Text
________________________________________

Three Key Parameters

name

Tool name identifier Claude uses to call your tool. Must match ^[a-zA-Z0-9_-]{1,64}$

description

Where intelligence lives. Guides Claude's adaptive decision-making. Aim for 3-4 sentences minimum—detail matters more than brevity.

input_schema

JSON Schema object defining expected parameters. Tells Claude what inputs this tool needs.

JSON Schema Essentials

Essential fields for defining tool parameters. Hover over each field to learn more:

type, properties, required, enum, description, additionalProperties, title, default

Check the examples below to see these fields in action

{
  "name": "get_stock_price",
  "description": "Gets the stock price for a ticker.",
  "input_schema": {
    "type": "object",
    "properties": {
      "ticker": {
        "type": "string"
      }
    },
    "required": ["ticker"]
  }
}

❌ Too brief. Claude doesn't know when to use it, what it returns, or what constraints exist.

{
  "name": "get_stock_price",
  "description": "Retrieves the current stock price for a given ticker symbol. The ticker symbol must be a valid symbol for a publicly traded company on a major US stock exchange like NYSE or NASDAQ. The tool will return the latest trade price in USD. It should be used when the user asks about the current or most recent price of a specific stock. It will not provide any other information about the stock or company.",
  "input_schema": {
    "type": "object",
    "properties": {
      "ticker": {
        "type": "string",
        "description": "The stock ticker symbol, e.g. AAPL for Apple Inc."

________________________________________

Set of tasks
A. Answer these questions about the tool parameters text:
(i) What pattern must the name parameter match?
(ii) What sentence length does the text recommend for the description?
(iii) In the detailed get_stock_price example, what currency is the returned price in?
B. List every field the tool parameters text names as a JSON Schema essential.
C. Continue the tool parameters text from where it stops.

[Data records]
________________________________________

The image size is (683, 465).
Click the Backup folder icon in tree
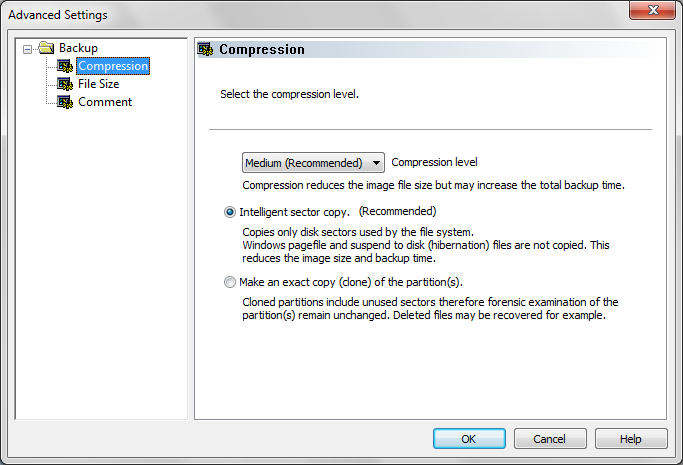click(x=45, y=48)
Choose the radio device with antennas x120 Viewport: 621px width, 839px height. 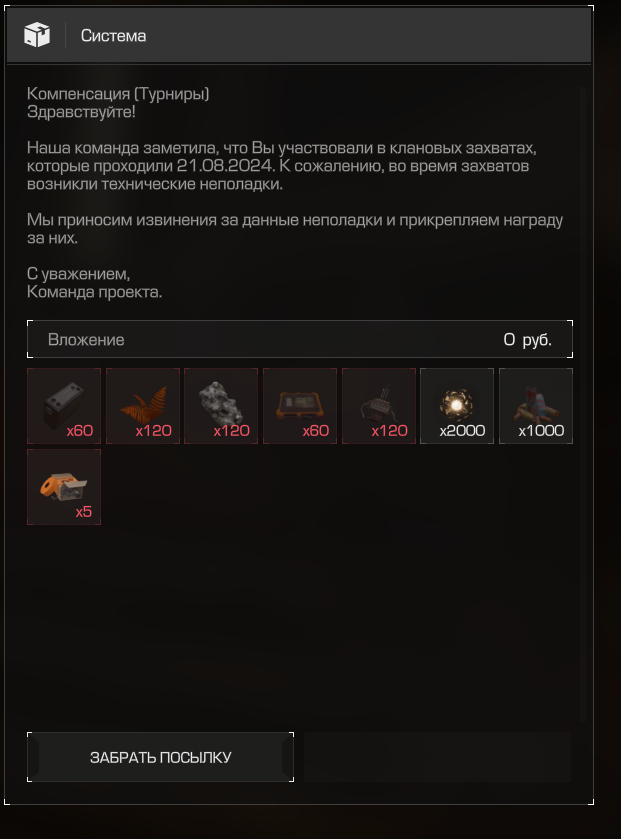pyautogui.click(x=379, y=406)
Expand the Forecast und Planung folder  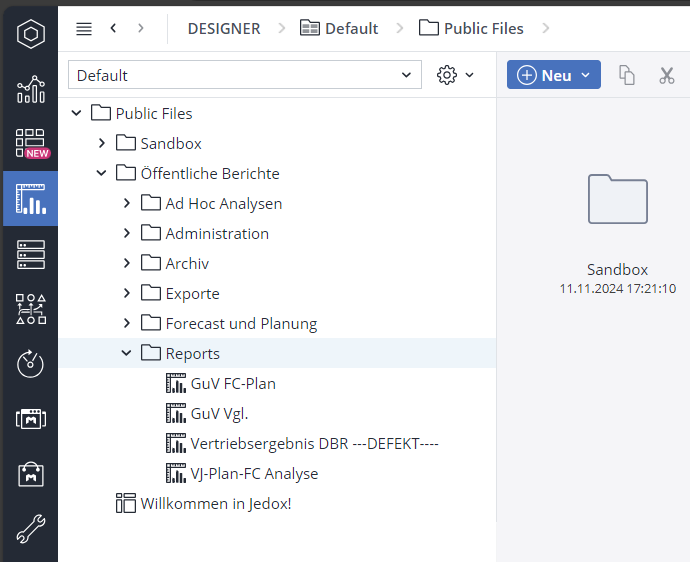[127, 324]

________________________________________

Answers per task
A.
(i) ^[a-zA-Z0-9_-]{1,64}$
(ii) 3-4 sentences minimum
(iii) USD

B. type, properties, required, enum, description, additionalProperties, title, default

C.
      }
    },
    "required": ["ticker"]
  }
}

✓ Detailed description explains: what it does, when to use it, what it returns, and constraints.

{
  "name": "get_weather",
  "description": "Get the current weather in a given location. Retrieves real-time weather data including temperature, conditions, and forecast. Use this when users ask about current weather, temperature, or weather conditions for any location worldwide. Returns data in either Celsius or Fahrenheit based on the unit parameter.",
  "input_schema": {
    "type": "object",
    "properties": {
      "location": {
        "type": "string",
        "description": "The city and state, e.g. San Francisco, CA"
      },
      "unit": {
        "type": "string",
        "enum": ["celsius", "fahrenheit"],
        "description": "The unit of temperature, either 'celsius' or 'fahrenheit'"
      }
    },
    "required": ["location"]
  }
}

📚 Demonstrates optional parameters and enum constraints for controlled inputs.

Claude requests tools via tool_use blocks. Your server executes them: mapping tool names to functions, validating inputs, and formatting results. This execution layer is pure engineering—error handling, timeouts, and logging all live here.

The basic pattern:

# 1. Define tool schemas (sent to Claude)
tools = [{
    "name": "search_web",
    "description": "Search the web for information",
    "input_schema": {
        "type": "object",
        "properties": {"query": {"type": "string"}},
        "required": ["query"]
    }
}]

# 2. Define executors (run on your server)
async def search_web_execute(tool_use):
    query = tool_use["input"]["query"]
    results = await search_api(query)
    return f"Found: {results}"

executors = {"search_web": search_web_execute}

# 3. Execute requested tools
for block in response.content:
    if block["type"] == "tool_use":
        executor = executors[block["name"]]

        try:
            result = await executor(block)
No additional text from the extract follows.